> _What you are asked to do_: Find the line with "Task: Switch to the ディスプレイ tab" in the data below. Repeat it and every line after it exactly, but not the pictures.

> _Recorded data_:

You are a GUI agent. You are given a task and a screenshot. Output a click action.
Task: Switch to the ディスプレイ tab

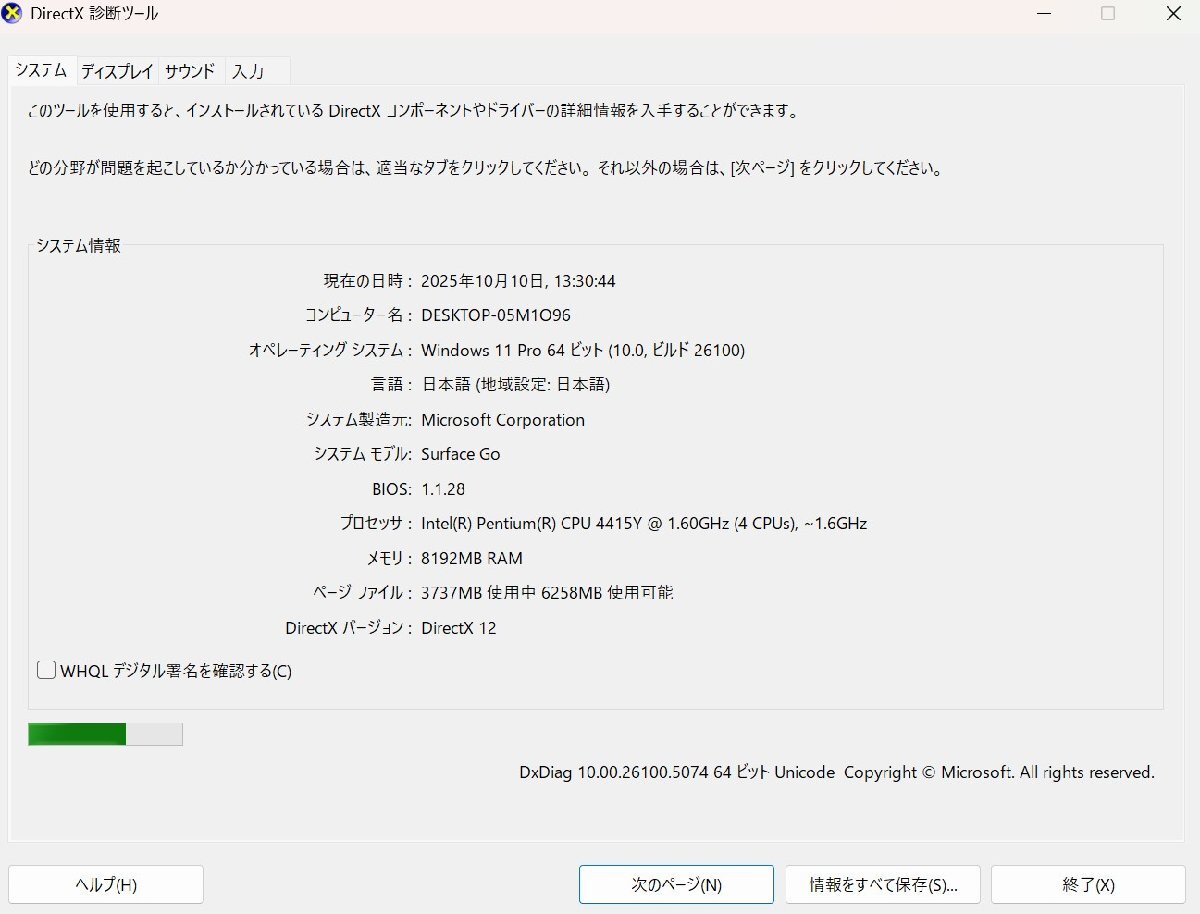click(x=119, y=71)
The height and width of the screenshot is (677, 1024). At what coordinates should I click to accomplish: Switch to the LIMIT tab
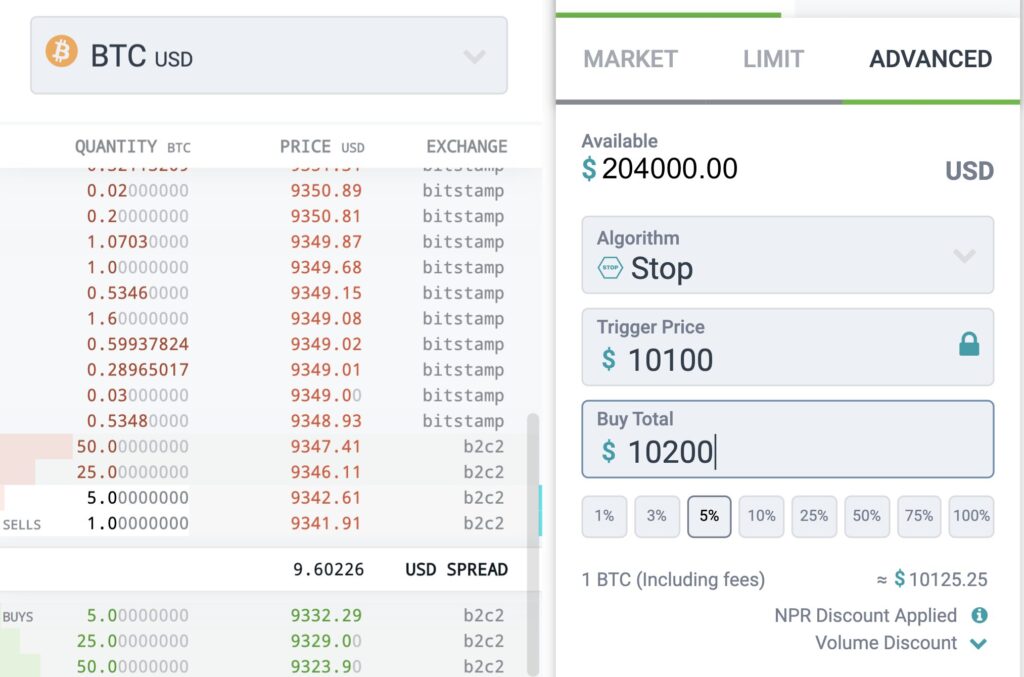coord(773,59)
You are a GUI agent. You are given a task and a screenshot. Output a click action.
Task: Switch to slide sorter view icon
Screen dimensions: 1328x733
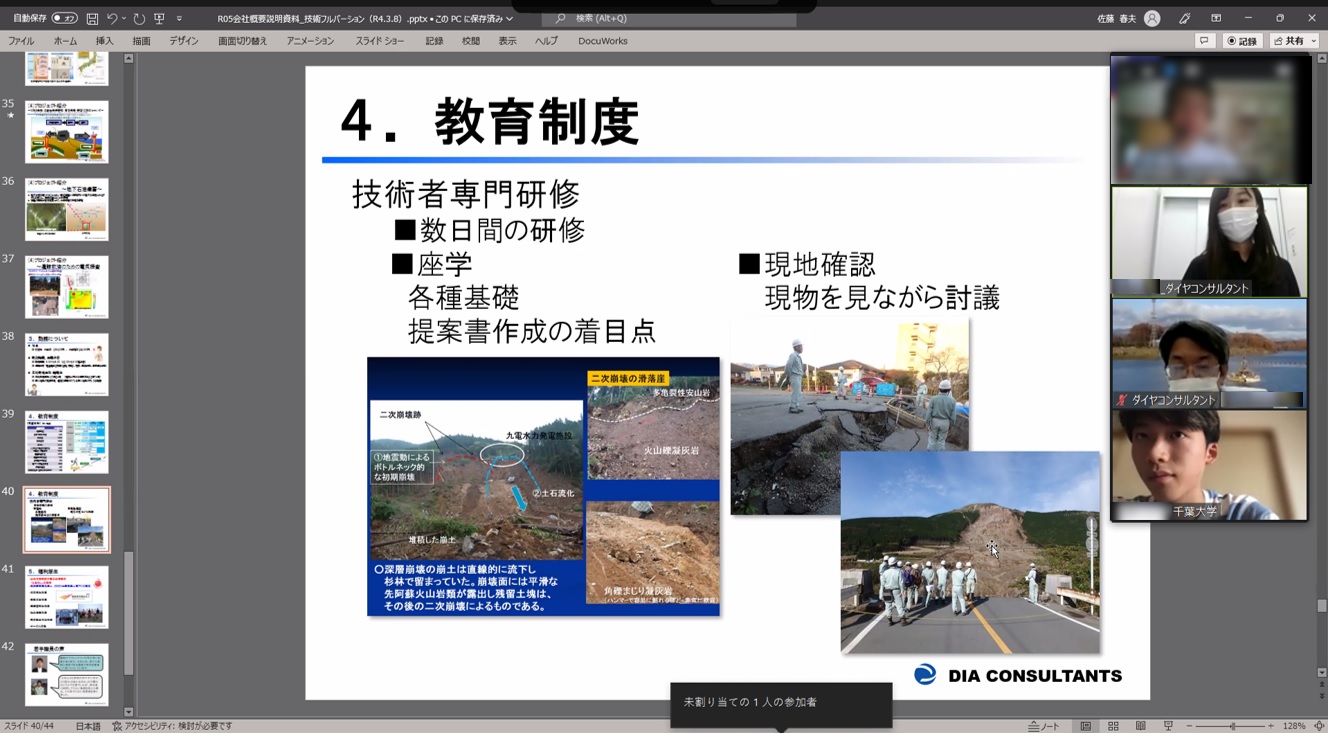[x=1113, y=726]
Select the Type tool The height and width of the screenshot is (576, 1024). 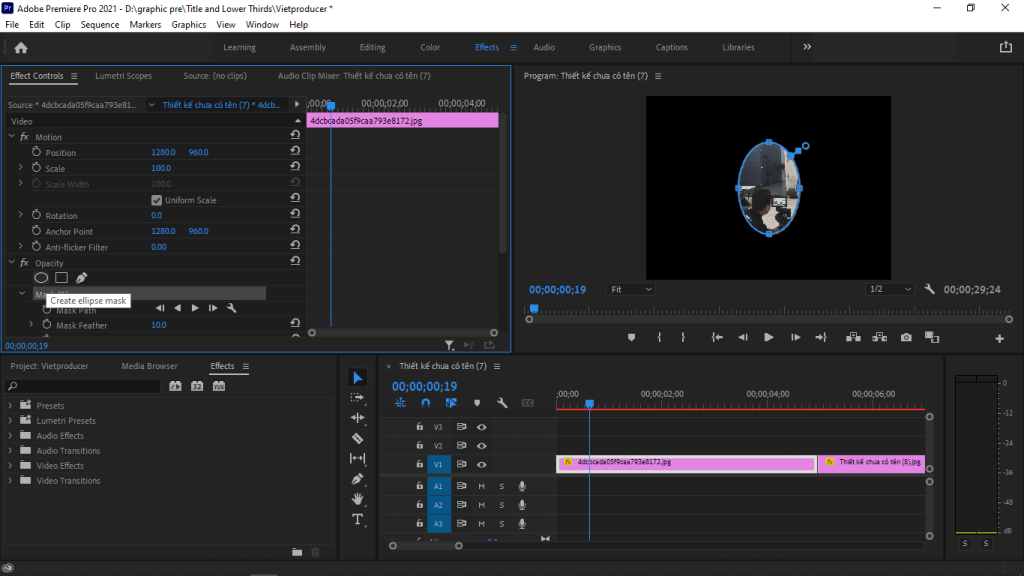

> _Solution to this exercise_:
Task: Switch to the ディスプレイ tab

click(x=119, y=71)
The height and width of the screenshot is (677, 1024). At what coordinates should I click to accomplish: Switch to the LIMIT tab
coord(773,59)
You are a GUI agent. You are given a task and a screenshot. Output a click action.
Task: Switch to slide sorter view icon
Screen dimensions: 1328x733
[x=1113, y=726]
Select the Type tool The height and width of the screenshot is (576, 1024). 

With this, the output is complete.